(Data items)
###

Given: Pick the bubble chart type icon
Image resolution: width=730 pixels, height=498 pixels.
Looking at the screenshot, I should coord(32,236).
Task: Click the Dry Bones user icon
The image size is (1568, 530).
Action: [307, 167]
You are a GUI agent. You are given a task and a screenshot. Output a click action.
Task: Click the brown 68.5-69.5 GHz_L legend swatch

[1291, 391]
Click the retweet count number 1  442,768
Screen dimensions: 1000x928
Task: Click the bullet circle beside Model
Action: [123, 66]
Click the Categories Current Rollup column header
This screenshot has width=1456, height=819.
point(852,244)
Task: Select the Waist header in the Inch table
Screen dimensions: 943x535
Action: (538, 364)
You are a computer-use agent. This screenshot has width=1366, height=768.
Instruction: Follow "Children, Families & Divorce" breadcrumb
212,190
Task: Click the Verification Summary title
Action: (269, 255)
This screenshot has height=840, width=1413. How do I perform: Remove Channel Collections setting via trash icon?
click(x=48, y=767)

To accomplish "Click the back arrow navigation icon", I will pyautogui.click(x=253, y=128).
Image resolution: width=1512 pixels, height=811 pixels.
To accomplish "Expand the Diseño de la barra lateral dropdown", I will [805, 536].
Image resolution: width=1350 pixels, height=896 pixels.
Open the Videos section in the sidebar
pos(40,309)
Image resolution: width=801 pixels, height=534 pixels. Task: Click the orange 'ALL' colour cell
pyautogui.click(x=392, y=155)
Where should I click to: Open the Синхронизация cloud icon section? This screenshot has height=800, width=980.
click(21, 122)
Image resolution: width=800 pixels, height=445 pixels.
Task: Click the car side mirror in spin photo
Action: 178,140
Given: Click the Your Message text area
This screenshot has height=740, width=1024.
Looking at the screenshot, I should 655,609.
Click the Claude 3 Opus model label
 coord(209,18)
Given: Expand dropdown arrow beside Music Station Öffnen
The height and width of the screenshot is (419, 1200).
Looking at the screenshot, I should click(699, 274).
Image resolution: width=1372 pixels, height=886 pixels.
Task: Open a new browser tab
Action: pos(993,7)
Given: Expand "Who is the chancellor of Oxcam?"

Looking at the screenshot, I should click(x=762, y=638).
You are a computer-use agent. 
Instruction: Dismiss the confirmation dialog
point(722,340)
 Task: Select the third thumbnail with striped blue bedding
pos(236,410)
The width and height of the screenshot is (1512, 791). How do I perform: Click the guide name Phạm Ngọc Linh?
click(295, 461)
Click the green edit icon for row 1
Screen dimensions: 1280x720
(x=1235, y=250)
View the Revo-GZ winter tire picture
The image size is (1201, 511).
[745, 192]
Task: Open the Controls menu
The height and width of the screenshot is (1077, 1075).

###

* **Task instructions**
In the entries, find the line containing "Task: Select the third" and output it and all remaining lines exactly.

* **Solution to the problem**
 Task: Select the third thumbnail with striped blue bedding
pos(236,410)
The width and height of the screenshot is (1512, 791). How do I perform: Click the guide name Phạm Ngọc Linh?
click(295, 461)
Click the green edit icon for row 1
Screen dimensions: 1280x720
(x=1235, y=250)
View the Revo-GZ winter tire picture
The image size is (1201, 511).
[745, 192]
Task: Open the Controls menu
The height and width of the screenshot is (1077, 1075).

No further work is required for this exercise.